農村地域にフロランタン店 地元元気に 磐田の稲田さん親子
磐田市上野部の神田地区に今春、県内でも珍しいフランス菓子のフロランタン専門店「神田リジエール」がオープンした。同地区は市最北部に位置し、山に囲まれたのどかな農村地域。「お店を通じて、自然豊かなこの地域を知ってもらいたい」と、地元の親子が地区唯一の店舗を切り盛りしている。
フロランタンは、クッキー生地にキャラメルをコーティングしたナッツをのせて焼き上げた菓子。神田リジエールは店主の稲田沙樹さん(29)が接客やラッピング、父の茂樹さん(64)が製造を分担している。
定年退職後に菓子作りを趣味にしていた茂樹さん。特にフロランタンが知り合いにも好評で、マルシェ出店を打診されたことを機に、カフェ経営が夢だった母の里美さん(58)が開業を提案した。
自宅の一部を改修し、調理場や販売カウンターを設置。「過疎化が進む地域の活気につなげたい」(沙樹さん)と店名に「神田」を入れた。塩、チョコ、きな粉味など常時5種類を用意するほか、期間限定のフロランタンも販売する。沙樹さんは「ギフトや手土産として買ってもらうことで、神田の名が広がれば」と期待する。

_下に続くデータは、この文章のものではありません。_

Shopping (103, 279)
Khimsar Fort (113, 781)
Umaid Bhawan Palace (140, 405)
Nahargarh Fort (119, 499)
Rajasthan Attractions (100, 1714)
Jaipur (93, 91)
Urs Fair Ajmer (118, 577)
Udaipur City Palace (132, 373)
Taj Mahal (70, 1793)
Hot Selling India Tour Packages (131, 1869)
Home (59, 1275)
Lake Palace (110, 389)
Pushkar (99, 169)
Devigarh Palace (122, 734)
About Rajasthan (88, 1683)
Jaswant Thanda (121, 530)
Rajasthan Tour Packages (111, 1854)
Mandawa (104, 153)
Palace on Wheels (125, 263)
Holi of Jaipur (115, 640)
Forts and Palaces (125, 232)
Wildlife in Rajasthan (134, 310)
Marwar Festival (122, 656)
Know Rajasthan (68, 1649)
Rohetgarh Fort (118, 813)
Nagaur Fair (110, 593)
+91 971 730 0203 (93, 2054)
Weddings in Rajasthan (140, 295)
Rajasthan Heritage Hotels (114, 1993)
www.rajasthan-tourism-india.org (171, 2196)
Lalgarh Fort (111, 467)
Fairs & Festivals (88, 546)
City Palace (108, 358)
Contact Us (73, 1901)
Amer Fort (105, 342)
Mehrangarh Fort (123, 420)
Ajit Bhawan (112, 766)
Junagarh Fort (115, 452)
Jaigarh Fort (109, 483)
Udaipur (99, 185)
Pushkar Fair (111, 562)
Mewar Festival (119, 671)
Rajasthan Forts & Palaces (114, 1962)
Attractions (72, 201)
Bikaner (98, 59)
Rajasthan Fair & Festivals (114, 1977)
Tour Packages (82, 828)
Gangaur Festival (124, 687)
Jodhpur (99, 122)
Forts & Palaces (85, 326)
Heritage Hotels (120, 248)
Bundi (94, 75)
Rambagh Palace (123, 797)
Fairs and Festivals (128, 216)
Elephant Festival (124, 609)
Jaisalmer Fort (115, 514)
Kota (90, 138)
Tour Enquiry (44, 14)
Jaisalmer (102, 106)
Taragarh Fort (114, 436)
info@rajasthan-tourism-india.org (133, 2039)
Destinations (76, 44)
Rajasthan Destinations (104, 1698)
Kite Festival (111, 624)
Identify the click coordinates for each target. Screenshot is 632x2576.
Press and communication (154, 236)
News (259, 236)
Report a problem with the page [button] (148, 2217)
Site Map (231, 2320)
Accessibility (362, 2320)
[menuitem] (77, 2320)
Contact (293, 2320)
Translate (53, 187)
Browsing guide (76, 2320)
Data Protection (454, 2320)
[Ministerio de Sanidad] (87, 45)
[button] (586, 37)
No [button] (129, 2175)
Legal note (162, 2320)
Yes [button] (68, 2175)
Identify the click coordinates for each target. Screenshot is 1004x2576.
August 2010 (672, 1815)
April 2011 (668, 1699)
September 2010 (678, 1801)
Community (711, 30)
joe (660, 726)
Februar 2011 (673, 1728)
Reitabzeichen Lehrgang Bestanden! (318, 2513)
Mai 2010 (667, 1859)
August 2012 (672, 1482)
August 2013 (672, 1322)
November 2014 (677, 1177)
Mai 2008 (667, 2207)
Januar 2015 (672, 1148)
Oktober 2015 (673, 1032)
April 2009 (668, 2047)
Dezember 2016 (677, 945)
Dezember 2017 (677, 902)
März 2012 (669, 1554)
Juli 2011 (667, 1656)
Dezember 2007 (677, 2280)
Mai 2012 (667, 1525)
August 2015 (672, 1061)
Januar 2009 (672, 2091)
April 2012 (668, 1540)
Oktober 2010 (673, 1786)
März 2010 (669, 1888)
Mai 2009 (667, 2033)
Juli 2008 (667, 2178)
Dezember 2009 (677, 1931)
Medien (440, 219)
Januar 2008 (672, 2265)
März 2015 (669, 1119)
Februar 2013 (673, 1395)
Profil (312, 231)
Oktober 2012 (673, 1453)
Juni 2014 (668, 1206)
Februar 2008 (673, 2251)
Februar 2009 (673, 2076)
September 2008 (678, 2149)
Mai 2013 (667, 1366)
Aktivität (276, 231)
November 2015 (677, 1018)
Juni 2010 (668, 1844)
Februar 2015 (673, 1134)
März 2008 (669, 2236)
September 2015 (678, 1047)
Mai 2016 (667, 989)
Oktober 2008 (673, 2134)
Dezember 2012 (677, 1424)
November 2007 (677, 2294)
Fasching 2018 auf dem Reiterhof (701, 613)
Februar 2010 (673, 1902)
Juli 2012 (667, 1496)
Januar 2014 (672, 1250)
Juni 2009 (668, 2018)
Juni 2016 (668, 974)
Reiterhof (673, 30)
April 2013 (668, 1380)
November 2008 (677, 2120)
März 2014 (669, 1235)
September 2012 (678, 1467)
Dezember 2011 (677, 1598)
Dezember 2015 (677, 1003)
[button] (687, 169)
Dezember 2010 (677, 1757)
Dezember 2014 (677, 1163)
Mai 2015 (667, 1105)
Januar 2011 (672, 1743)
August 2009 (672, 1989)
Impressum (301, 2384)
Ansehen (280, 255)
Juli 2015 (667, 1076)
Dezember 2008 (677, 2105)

フロランタンはクッキー生地にも風味を付け、豊かな香りや深い味わいが楽しめる。独学で製法を身につけたという茂樹さんは「自分がおいしいと思う材料を使いながらも、手頃な価格に抑えたい。何度も来てくれる人がいるのがうれしい」と話す。
価格は1本250円から。不定休で、インスタグラムで受け付ける予約販売が中心。週2回ペースで店頭販売も行っている。
店先にベンチを設置し、ドリンクを提供することも検討している。
沙樹さんは「住民や外から来た人が交流できる場所にしたい」と夢を膨らませている。